White-listing an ip in spring project

Question

I have a simple java application with login. It has a SecurityConfig class which extends WebSecurityConfigurerAdapter. And I have implemented couple of methods there

void configure(WebSecurity web)
void configure(HttpSecurity http)

In the configure(WebSecurity web) method, i'm ignoring authentication for certain URL's

public void configure(WebSecurity web) throws Exception {
    web
    .ignoring()
            .antMatchers(HttpMethod.POST, "/examplePattern");
}

I have some service endpoints in this project.Now I need to white-list a certain ip (which I have as a string array), which should be able to access only a specific endpoint. This is because all the calls to the endpoints go through the user login authentication.
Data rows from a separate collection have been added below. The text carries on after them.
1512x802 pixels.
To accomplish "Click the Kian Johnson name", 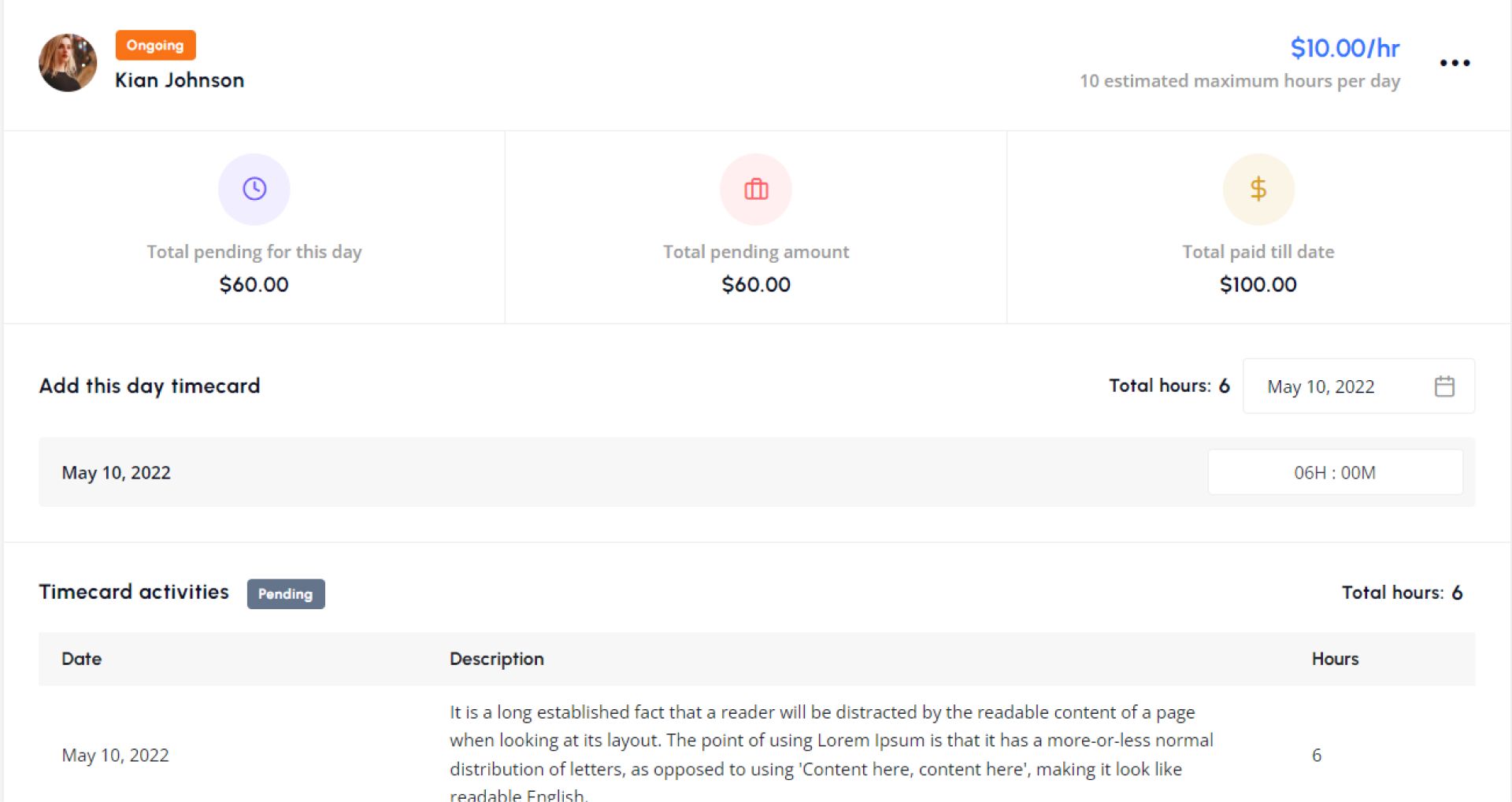I will tap(180, 80).
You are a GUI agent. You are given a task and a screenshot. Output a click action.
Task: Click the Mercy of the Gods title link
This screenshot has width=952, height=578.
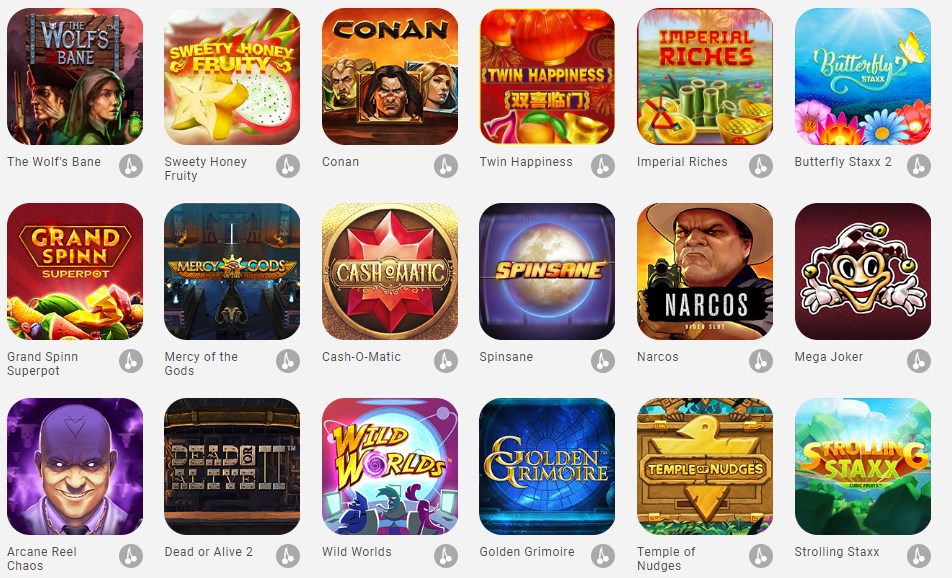tap(201, 364)
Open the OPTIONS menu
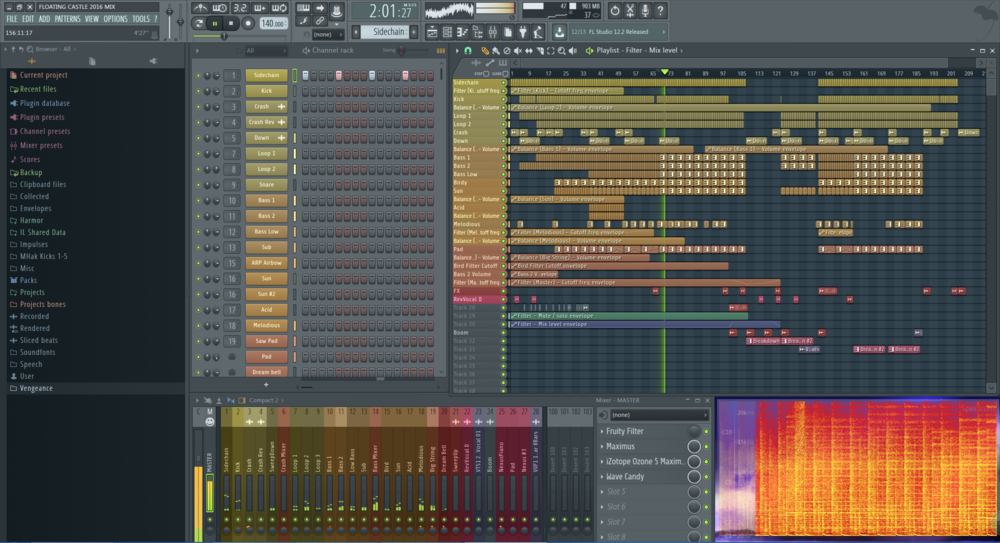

Basically what I need is, if a certain endpoint is called from a specific IP, the request should reach the controller,without authenticating

I'm quite new to this area, so if you have a solution for this problem, please let me know.

Thanks in advance

Answer 1

You will require IP address based authentication provider as follows :

@Service 
public class IPAddressBasedAuthenticationProvider implements AuthenticationProvider {


     @Autowired
     private HttpServletRequest request;

     @Override
     public Authentication authenticate(Authentication authentication) throws AuthenticationException {

         String ipAddress = request.getRemoteAddr();
         // Check against your array.
         //return created authentication object (if user provided valid credentials)
    }
}

I hope this helps.